0
votes

I understood the general formula:

P(i | x) =  (p(i)p(x|i))/(sum(p(j)(p(x|j))

But I cannot successfully apply it to this exercise:

Consider the data sets for two classes X1 = {(0,0)} and X2 = {(1,0), (0,1)}. Which classification probabilities will a naive Bayes classifier produce for the feature vector (0,0)?
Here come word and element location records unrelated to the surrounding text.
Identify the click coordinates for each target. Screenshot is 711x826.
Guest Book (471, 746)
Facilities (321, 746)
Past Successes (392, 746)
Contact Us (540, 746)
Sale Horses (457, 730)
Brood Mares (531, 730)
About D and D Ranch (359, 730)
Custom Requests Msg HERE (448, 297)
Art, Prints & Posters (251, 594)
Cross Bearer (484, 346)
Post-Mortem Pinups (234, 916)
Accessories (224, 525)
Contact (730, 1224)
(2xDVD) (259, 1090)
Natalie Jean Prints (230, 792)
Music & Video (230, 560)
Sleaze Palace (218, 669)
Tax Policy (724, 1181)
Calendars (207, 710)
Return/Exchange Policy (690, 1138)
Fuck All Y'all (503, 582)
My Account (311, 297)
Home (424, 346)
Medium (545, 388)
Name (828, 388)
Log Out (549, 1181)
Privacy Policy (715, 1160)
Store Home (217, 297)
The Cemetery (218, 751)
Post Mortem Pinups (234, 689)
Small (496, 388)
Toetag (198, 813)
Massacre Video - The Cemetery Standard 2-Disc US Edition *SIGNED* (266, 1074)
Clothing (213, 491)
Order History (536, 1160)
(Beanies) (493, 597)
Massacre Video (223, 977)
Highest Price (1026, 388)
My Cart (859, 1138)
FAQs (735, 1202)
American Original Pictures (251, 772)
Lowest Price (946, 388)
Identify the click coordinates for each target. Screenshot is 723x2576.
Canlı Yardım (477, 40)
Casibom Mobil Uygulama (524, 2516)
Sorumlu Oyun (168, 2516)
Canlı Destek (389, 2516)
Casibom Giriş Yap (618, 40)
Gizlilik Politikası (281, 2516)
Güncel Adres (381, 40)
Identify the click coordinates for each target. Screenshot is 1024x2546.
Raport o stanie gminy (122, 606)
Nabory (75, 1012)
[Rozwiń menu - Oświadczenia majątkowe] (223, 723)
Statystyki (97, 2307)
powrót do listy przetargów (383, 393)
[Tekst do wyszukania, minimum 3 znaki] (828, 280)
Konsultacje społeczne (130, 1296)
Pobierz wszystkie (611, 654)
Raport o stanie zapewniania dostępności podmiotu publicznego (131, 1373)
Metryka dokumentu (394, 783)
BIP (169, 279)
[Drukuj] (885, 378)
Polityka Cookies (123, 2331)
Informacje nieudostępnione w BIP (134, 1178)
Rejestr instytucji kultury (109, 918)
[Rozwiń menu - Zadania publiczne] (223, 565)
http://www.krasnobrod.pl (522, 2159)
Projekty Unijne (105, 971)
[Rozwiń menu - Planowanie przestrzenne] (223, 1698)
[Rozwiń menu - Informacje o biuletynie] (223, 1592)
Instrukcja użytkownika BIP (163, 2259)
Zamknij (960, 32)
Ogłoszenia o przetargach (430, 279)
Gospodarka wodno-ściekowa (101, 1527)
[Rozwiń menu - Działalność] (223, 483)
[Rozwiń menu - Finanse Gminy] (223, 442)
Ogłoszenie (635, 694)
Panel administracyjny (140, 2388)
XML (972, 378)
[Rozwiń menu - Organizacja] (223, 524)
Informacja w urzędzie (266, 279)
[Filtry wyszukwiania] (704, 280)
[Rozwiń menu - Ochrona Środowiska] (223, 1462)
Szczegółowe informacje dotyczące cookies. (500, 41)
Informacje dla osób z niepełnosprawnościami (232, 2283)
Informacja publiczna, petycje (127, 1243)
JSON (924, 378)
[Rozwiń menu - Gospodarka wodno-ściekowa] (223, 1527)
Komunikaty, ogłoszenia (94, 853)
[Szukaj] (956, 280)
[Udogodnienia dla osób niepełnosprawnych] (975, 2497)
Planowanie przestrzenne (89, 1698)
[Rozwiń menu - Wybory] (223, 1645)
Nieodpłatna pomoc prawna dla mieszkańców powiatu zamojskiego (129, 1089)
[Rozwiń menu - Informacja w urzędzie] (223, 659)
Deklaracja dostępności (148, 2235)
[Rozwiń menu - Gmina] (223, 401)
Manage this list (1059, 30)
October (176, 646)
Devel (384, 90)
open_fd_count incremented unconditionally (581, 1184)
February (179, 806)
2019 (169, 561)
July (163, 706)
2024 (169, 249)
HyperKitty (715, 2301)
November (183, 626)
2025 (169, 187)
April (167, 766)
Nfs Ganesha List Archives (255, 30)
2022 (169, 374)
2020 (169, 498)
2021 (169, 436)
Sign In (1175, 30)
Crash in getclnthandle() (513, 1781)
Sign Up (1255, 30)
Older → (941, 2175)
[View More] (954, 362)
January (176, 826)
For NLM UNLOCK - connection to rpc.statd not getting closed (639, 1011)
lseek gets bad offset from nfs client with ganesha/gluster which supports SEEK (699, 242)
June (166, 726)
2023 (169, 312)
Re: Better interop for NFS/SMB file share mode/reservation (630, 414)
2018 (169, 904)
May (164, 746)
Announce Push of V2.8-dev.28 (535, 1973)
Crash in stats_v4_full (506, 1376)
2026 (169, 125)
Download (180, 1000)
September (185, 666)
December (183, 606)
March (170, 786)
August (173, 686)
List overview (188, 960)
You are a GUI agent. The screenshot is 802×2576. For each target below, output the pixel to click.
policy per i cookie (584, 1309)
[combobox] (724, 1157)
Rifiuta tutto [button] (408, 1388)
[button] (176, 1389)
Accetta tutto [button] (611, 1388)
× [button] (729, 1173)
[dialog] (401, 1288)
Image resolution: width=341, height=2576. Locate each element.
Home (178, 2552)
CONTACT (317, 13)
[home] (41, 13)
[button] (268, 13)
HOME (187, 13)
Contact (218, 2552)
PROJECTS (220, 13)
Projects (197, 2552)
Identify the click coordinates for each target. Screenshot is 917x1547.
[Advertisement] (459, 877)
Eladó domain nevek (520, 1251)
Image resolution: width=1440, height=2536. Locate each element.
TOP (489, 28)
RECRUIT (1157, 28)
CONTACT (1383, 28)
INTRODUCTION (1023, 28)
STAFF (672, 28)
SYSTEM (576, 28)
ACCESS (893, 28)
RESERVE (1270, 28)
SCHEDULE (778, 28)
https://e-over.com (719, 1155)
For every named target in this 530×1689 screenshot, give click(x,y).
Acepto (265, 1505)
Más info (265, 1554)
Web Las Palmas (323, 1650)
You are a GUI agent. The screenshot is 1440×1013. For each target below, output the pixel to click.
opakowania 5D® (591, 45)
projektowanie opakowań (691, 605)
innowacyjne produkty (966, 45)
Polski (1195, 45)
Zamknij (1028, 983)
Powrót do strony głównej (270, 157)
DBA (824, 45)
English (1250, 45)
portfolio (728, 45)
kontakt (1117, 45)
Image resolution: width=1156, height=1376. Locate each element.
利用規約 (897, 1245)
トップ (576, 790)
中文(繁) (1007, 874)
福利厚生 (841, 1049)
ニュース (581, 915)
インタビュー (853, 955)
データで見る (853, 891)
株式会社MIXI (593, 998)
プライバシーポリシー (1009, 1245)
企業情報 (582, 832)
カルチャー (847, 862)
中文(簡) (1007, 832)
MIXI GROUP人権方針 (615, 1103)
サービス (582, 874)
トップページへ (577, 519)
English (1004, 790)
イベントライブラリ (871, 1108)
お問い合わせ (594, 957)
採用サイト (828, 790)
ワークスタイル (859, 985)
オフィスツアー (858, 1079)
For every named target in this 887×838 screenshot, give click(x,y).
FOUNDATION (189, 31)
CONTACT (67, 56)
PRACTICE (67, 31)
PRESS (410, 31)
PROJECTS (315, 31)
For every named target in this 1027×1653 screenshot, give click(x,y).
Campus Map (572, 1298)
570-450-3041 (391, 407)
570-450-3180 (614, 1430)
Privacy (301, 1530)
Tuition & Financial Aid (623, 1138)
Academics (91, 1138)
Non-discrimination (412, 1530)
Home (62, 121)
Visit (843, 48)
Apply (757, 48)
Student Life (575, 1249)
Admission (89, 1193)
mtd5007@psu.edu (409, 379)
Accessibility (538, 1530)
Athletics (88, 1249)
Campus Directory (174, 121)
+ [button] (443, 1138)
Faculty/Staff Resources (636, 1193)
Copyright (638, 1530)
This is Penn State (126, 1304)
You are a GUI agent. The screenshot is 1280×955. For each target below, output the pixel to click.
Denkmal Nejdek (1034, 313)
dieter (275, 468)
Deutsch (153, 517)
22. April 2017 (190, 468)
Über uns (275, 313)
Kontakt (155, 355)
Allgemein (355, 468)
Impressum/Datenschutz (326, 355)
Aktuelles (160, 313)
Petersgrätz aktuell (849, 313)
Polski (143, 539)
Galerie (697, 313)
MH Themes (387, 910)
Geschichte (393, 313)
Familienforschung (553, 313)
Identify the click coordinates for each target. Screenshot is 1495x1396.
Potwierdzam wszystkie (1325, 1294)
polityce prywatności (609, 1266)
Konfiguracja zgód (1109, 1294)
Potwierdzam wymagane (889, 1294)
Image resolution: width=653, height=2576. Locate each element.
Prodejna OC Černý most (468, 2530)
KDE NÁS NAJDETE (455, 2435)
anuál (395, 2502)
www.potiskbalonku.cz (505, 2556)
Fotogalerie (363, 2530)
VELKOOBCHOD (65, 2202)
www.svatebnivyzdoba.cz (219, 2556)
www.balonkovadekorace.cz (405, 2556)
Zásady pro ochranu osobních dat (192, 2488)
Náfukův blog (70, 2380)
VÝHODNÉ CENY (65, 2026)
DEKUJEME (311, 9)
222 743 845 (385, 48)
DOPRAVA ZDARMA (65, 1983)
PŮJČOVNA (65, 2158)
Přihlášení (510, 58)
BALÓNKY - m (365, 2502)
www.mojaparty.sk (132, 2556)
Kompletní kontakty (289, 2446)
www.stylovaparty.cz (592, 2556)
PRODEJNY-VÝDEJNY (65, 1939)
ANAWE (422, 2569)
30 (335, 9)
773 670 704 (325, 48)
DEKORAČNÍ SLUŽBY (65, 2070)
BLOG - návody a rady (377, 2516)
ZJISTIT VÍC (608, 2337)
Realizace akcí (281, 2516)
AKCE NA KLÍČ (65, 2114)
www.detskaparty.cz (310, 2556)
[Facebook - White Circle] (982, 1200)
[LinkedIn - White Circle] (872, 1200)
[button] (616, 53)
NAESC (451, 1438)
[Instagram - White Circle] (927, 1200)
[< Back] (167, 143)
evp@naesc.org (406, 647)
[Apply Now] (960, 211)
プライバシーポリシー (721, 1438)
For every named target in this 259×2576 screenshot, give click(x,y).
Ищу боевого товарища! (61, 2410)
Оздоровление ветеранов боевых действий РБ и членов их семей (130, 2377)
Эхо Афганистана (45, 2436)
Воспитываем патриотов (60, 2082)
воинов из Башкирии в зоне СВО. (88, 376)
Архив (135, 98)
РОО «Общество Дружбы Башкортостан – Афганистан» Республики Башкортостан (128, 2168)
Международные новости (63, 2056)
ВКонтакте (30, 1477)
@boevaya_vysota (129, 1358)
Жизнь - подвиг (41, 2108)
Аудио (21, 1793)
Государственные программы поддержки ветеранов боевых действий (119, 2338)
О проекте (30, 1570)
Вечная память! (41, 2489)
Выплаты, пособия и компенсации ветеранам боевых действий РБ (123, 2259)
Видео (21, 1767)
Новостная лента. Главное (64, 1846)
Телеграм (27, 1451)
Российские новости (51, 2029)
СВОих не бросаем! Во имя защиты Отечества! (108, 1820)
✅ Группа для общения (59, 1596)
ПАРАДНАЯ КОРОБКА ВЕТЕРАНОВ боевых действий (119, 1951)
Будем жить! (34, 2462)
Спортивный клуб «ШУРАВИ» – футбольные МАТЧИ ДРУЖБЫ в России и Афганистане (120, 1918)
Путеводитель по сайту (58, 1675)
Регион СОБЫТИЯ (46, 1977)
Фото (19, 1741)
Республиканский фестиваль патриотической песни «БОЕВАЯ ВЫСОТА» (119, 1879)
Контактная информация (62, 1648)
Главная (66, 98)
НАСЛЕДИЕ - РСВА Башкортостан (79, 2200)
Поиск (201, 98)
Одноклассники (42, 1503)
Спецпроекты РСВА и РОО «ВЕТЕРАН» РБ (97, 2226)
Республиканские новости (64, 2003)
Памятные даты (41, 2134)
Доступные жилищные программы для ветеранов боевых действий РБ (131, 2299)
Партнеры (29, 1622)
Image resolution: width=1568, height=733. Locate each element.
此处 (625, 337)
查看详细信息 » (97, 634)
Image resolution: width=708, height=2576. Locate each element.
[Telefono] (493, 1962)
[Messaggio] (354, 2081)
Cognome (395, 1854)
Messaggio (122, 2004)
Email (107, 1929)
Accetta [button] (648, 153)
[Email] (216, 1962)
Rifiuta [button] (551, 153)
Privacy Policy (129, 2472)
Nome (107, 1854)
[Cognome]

I can't understand what p(1) and p((0,0)|1) would be in this case.

1
There are plenty of books and tutorials that explain the Naive Bayes Classificator. Why don't you read the explanations given by professional teachers instead of expecing some random internet user to explain your homework to you? - Has QUIT--Anony-Mousse
Because all the books and "explanations given by professional teachers" use different cases, like real world ones (illness, email spams). I cannot apply it to this matrix example. - Ambi
I actually agree the question isn't very well written. I would guess X1 are the training examples for category 1, and X2 the examples for category 2. This makes p(1) the prior probability of category 1 and p((0,0)|1) the likelihood. And I'm guessing this should have a homework tag - Ben Allison
There is no matrix in your question. X1 contains one example (x,y): (0,0) and X2 contains two training examples. I see training data with 2 classes (X1 and X2), 3 instances total, and 2 attributes. I have to agree that the question is using a different syntax than most books, but so what. I would again use a different syntax in an answer. - Has QUIT--Anony-Mousse
It's not homework, I am prepairing for an exam and this was given as example with the solution p(1 | (0,0)) = 2/3 .. I wanted just to figure how to get that answer - Ambi

1 Answers

0
votes

The naive Bayes classifier is not the Bayes formula! Those are two completely different concepts!